Während Plöger und Alt einige drohende Szenarien aus aller Welt einbringen (Eisschmelze in der Arktis und im Himalaja, Klimaflüchtlinge in Afrika) gibt Moderator Plasberg fast stolz preis, dass er einen SUV fahre. Plöger sagt darauf: Wenn ein Mensch klimaneutral lebe, aufs Fliegen verzichte, auf ein Auto, auf Fleischkonsum und sogar auf Urlaub, dann blicke er irgendwann zu seinen Mitmenschen und sehe: "Die anderen, die fahren weiter, die fliegen in Urlaub, die vergnügen sich." Und irgendwann denke er sich: "Mensch, ich alleine kann die Welt wirklich nicht retten. Also mach ich auch nichts mehr." Am Ende bewege sich gar nichts. Das gleiche gelte auch auf Ebene der Staaten.

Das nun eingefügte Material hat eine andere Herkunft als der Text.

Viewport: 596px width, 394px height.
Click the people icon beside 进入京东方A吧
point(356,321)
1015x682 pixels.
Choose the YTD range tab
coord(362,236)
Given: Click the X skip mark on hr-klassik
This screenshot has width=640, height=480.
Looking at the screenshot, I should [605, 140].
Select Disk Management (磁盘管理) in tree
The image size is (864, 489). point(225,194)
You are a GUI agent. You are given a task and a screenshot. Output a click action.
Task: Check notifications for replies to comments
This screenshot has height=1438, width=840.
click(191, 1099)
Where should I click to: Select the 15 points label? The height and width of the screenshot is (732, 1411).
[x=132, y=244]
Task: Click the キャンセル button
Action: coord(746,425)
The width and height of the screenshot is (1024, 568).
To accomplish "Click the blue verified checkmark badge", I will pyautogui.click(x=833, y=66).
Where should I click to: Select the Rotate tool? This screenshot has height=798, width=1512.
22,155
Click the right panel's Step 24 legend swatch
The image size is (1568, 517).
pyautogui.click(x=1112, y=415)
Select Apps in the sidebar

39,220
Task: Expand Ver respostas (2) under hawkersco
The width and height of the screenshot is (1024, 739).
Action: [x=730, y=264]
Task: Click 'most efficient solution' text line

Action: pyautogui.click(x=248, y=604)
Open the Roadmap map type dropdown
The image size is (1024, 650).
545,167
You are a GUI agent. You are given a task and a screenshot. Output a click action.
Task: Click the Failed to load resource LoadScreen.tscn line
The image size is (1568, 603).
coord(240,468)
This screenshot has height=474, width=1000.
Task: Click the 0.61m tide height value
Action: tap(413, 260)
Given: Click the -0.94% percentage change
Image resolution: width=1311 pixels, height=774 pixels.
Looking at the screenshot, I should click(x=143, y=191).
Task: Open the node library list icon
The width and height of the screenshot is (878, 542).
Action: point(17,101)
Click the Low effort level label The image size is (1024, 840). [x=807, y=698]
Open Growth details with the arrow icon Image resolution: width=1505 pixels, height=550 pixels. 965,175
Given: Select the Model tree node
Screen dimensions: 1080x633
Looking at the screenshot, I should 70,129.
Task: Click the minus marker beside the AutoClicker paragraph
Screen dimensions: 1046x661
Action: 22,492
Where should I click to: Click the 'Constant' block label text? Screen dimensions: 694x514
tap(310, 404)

Alt plädiert für Verbote von fossilen Brennstoffen als eine Art letzte Rettung, denn die Sklaverei wurde auch nicht deshalb abgeschafft, weil die Steuer auf Sklavenhandel erhöht wurde. Verbote? Oh Gott, oh Gott, das Reizwort. Das geht nun wirklich nicht. "Politik ist nicht der Erziehungsberechtigte seiner Bürger", sagt Klöckner, als hätte Politik den Bürgern eines Landes noch nie etwas verboten. Zu Salm-Salm fürchtet Planwirtschaft, also die DDR. Und Plasberg ruft fast empört aus, dass nun eine Mehrheit für ein Tempolimit von 130 km/h auf Autobahnen sei. "Hätten Sie das je gedacht in Deutschland?" Ministerin Klöckner antwortet: "Dann brauchen sie Ihren SUV auch nicht mehr."

Um den Wald geht es längst nicht mehr. Der stirbt vermutlich weiter traurig vor sich hin. Mit ein paar Millionen Euro wird sich das schon irgendwie regeln lassen.